Key Takeaways
- Geoffrey Hinton, a key figure in AI development, admits he’s more trusting of chatbots like GPT-4 than he perhaps should be.
- Hinton shared an instance where GPT-4 failed a simple riddle, highlighting current AI limitations.
- He believes AI models are like generalists – knowledgeable in many areas but not deeply expert in all.
- Despite current flaws, Hinton expects future AI versions to be more accurate.
- A recent study suggests that asking chatbots for brief answers might make them more likely to invent information.

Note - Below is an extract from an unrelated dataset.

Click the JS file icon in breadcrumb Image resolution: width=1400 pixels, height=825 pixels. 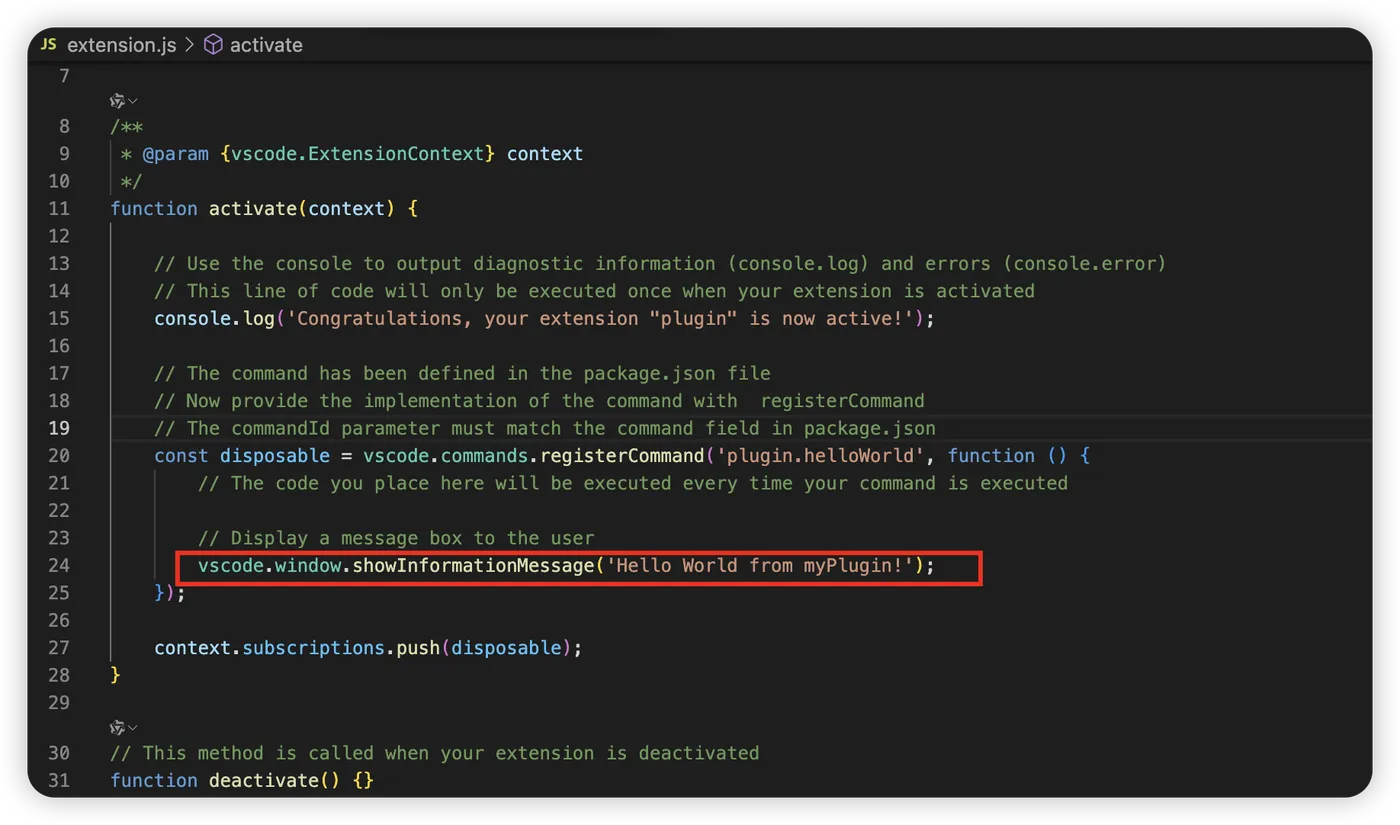[49, 45]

Geoffrey Hinton, often called the “Godfather of AI” for his groundbreaking work in machine learning, recently confessed he finds himself trusting chatbots, such as OpenAI’s GPT-4, more than he feels he ought to. “I tend to believe what it says, even though I should probably be suspicious,” Hinton mentioned in a CBS interview that aired Saturday.
During the interview, Hinton tested GPT-4, a model he uses for daily tasks, with a straightforward riddle: “Sally has three brothers. Each of her brothers has two sisters. How many sisters does Sally have?” The correct answer is one, as Sally is one of the sisters. However, GPT-4 incorrectly stated the answer was two.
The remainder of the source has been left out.